| How to complete this task |
Return the lines of the material below exactly, beginning with the line that has "Image resolution: width=917" in it and finishing with the line that has "Task: Open the Pricing nav item" in it. Leave all pictures aside.

| Available records |
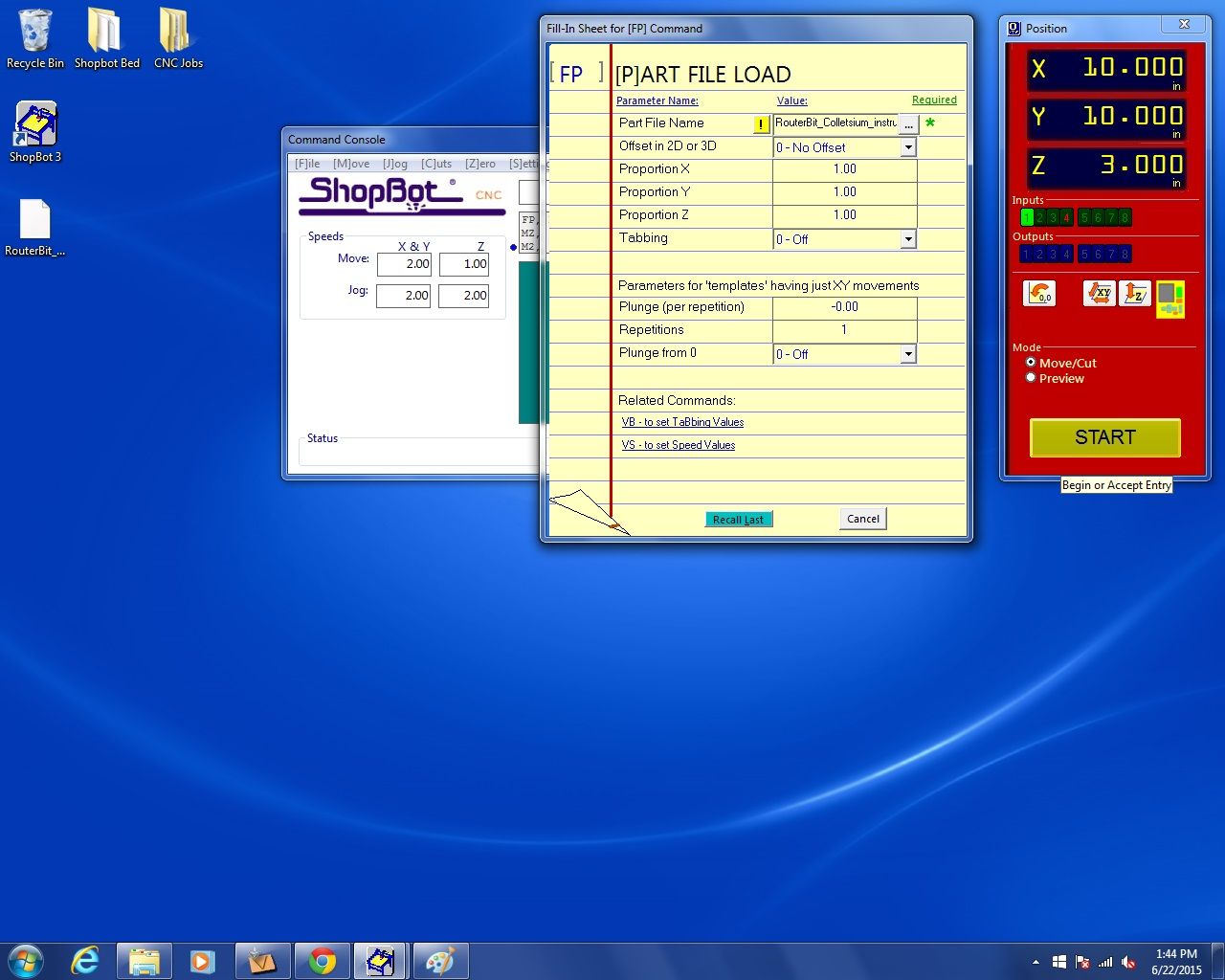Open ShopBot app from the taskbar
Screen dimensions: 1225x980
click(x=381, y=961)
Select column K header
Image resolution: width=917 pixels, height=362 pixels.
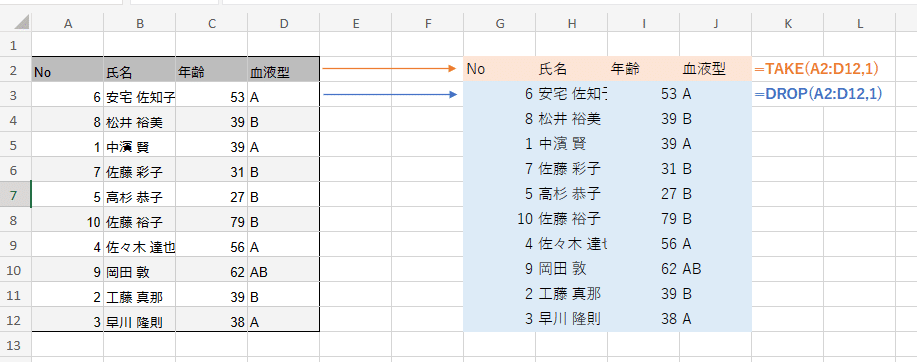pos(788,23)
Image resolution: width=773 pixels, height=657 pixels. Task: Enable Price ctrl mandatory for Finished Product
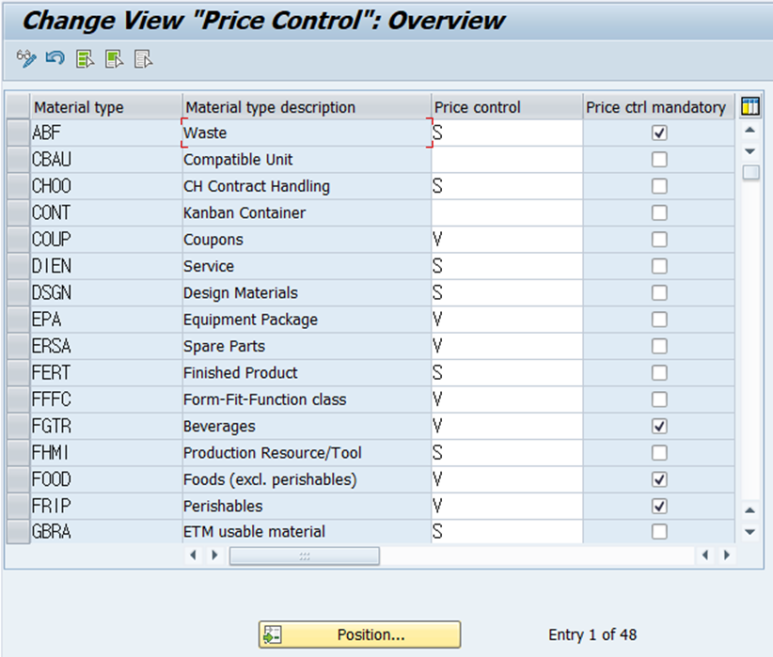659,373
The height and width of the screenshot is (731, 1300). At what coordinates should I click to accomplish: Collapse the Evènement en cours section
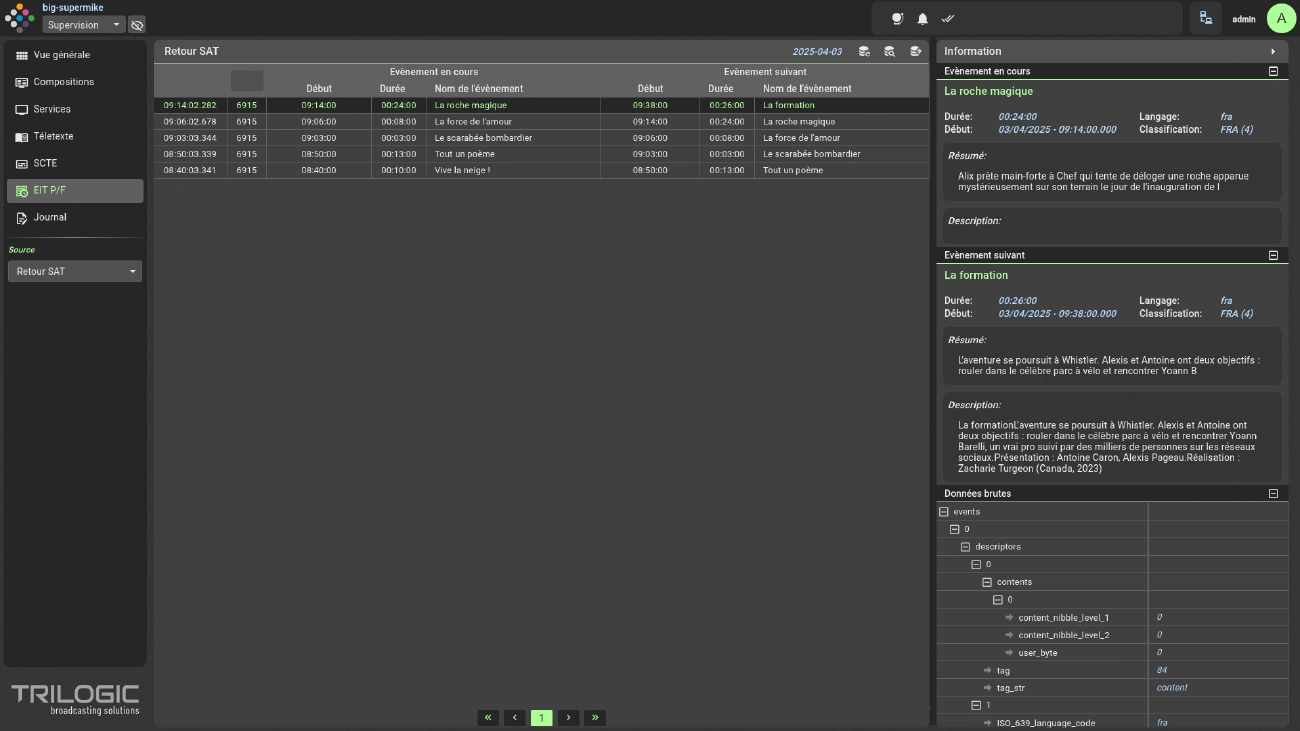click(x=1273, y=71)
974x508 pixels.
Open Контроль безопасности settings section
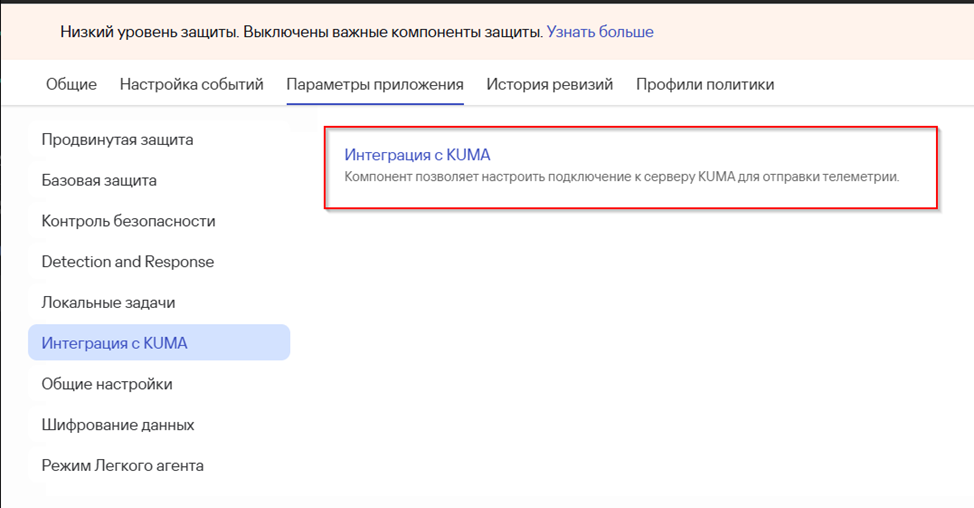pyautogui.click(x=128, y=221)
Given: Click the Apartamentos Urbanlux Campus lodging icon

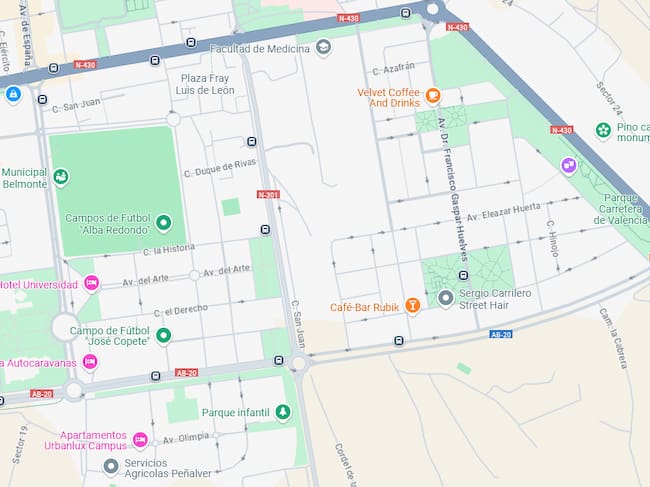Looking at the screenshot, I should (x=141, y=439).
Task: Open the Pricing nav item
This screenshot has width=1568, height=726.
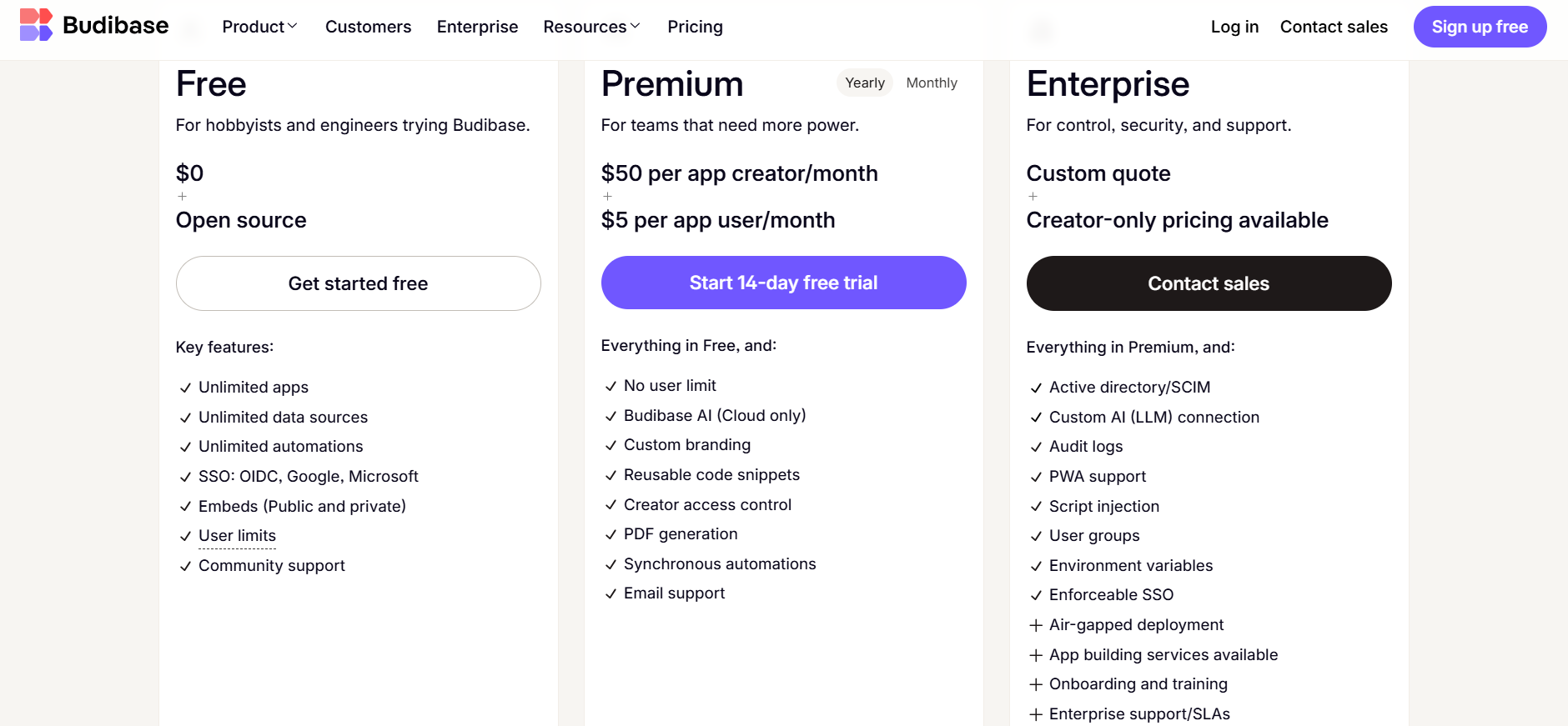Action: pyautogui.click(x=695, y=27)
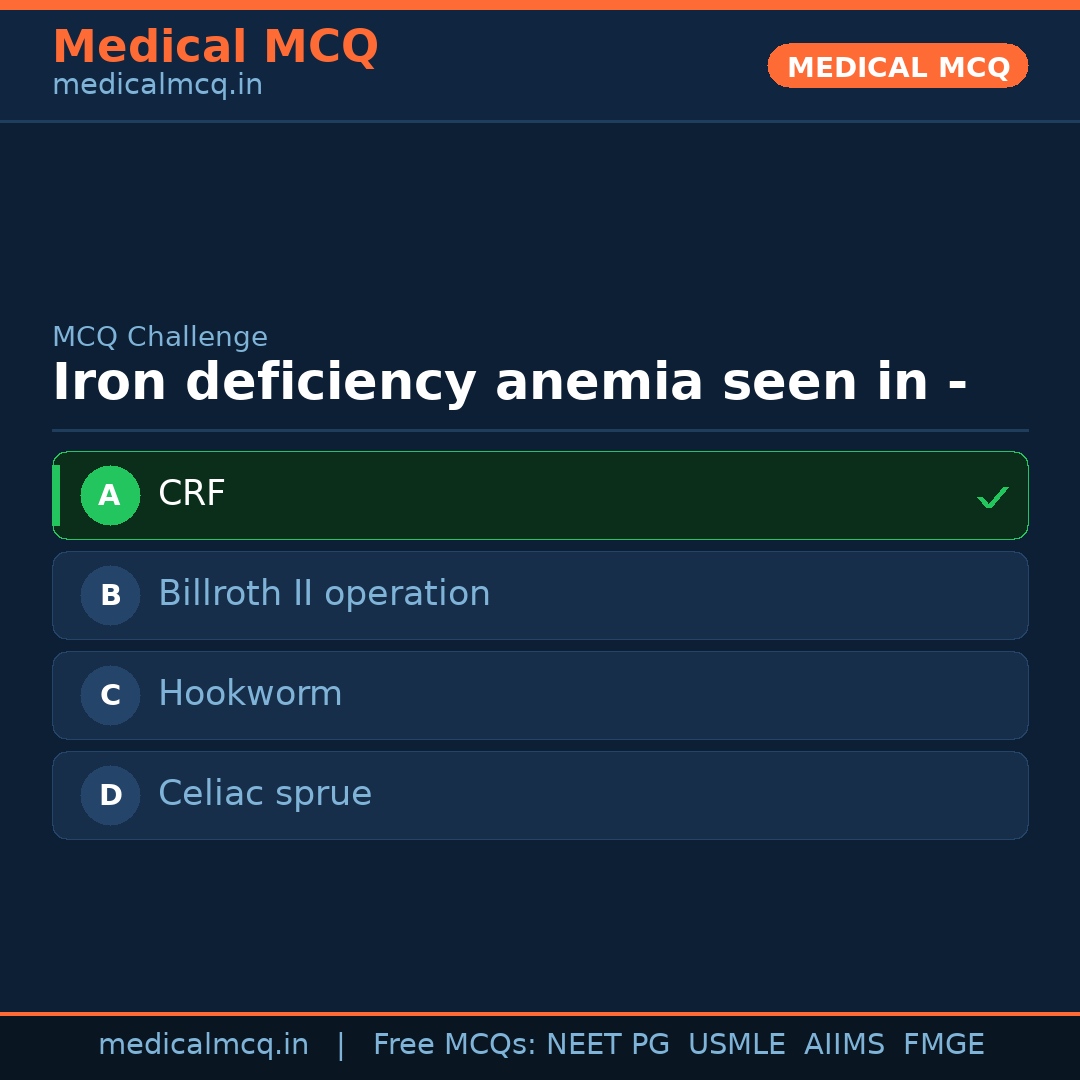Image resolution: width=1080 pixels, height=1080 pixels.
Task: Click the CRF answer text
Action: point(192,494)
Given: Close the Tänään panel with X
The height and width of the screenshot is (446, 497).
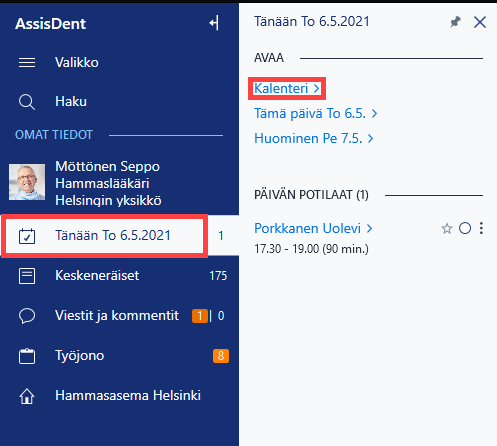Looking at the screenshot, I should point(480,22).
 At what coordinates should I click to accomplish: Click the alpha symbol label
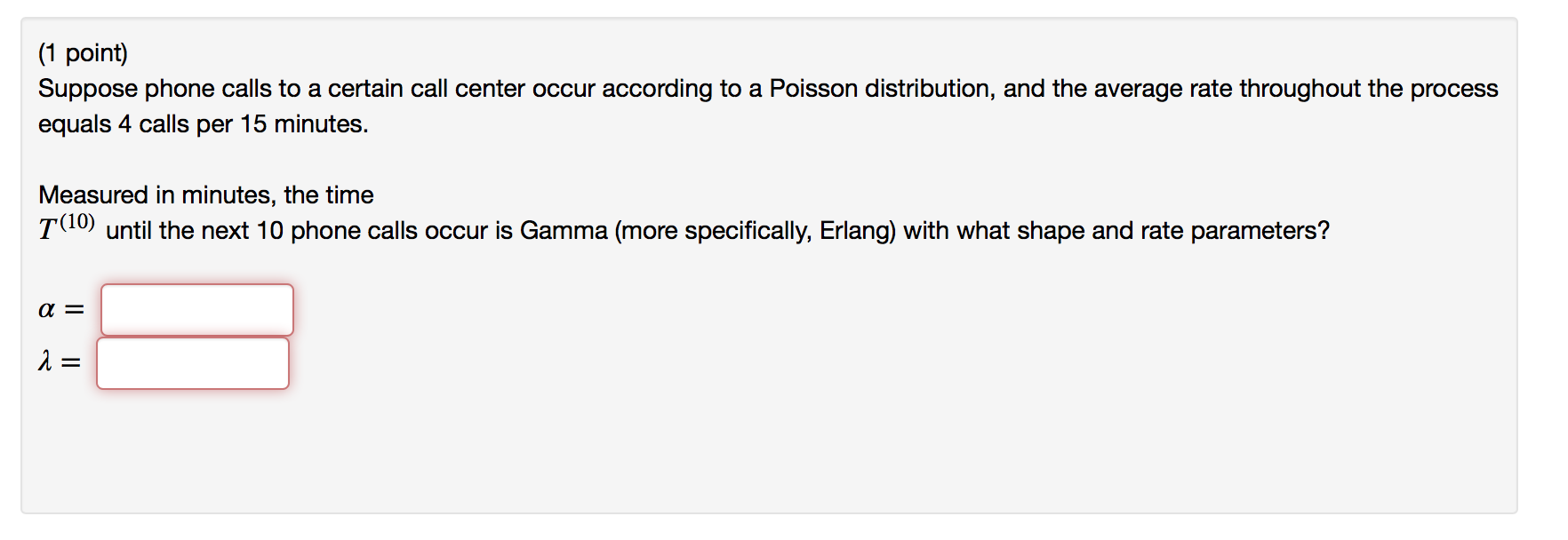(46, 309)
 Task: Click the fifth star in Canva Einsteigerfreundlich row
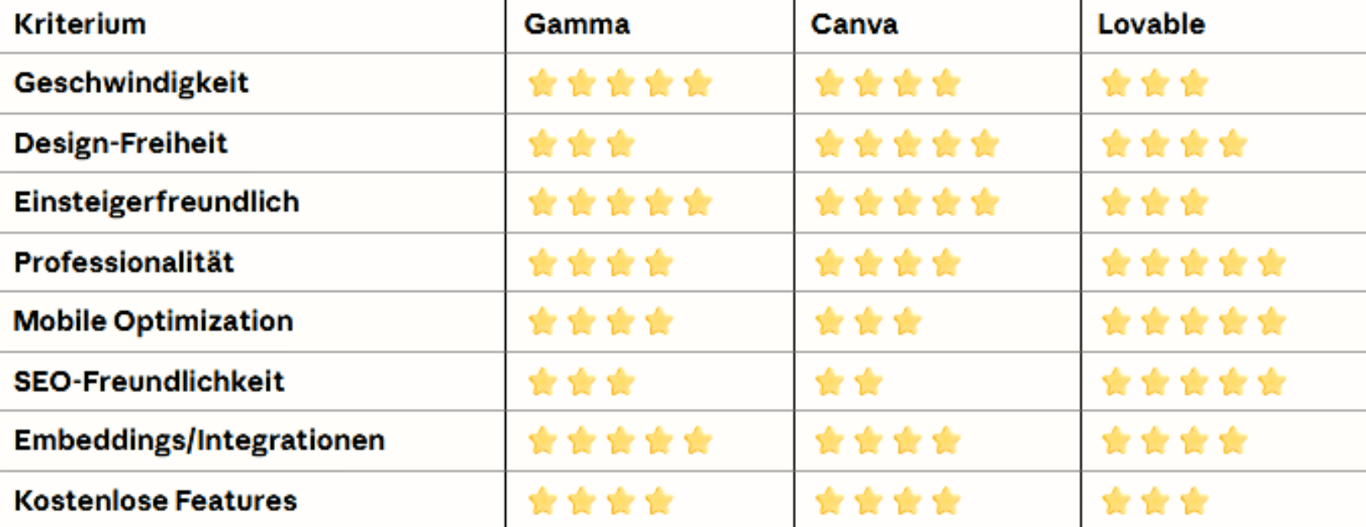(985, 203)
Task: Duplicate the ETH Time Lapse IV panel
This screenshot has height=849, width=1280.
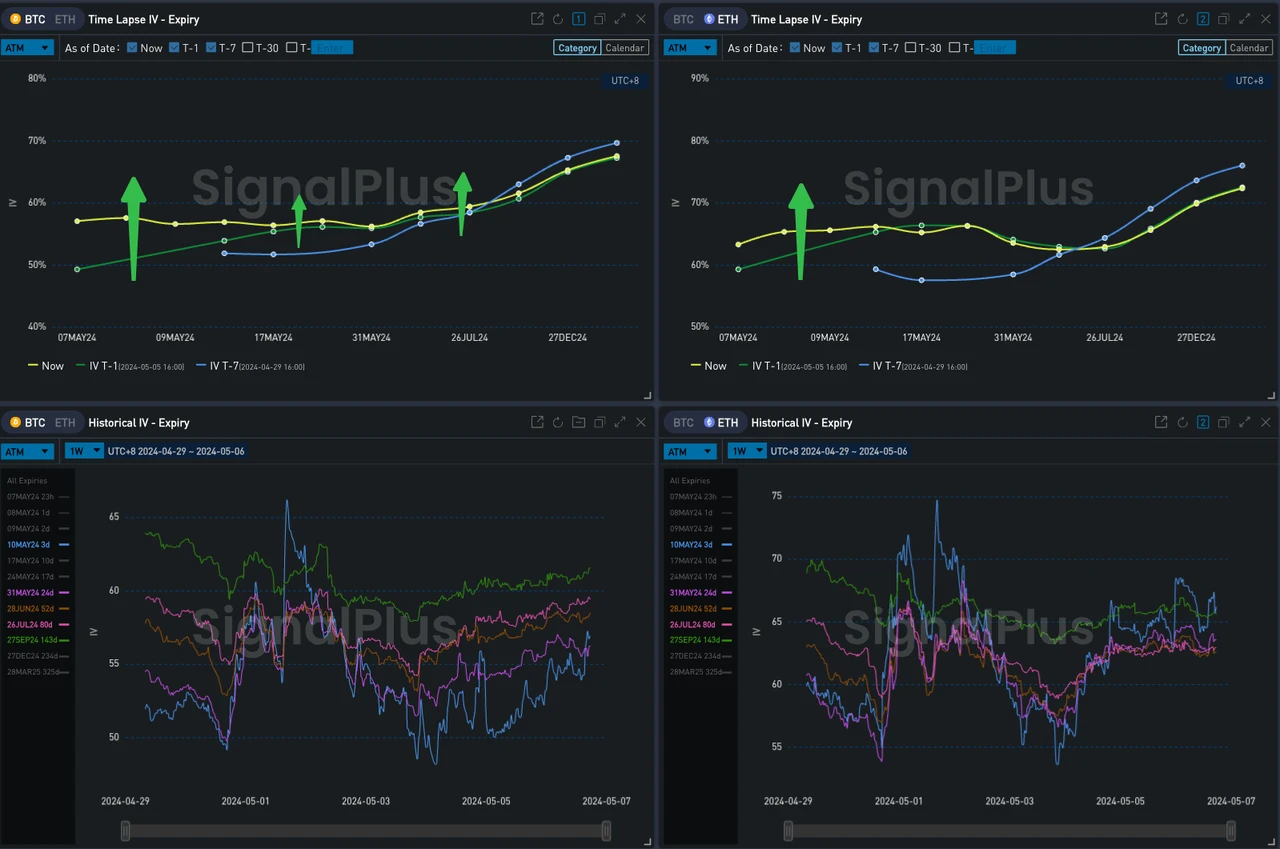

| Response to the task |
Image resolution: width=917 pixels, height=362 pixels.
pos(788,23)
Image resolution: width=773 pixels, height=657 pixels. Task: Enable Price ctrl mandatory for Finished Product
659,373
The height and width of the screenshot is (731, 1300). At what coordinates should I click to accomplish: Collapse the Evènement en cours section
click(x=1273, y=71)
974x508 pixels.
Open Контроль безопасности settings section
pyautogui.click(x=128, y=221)
Given: Click the Apartamentos Urbanlux Campus lodging icon

Looking at the screenshot, I should (x=141, y=439).
Task: Open the Pricing nav item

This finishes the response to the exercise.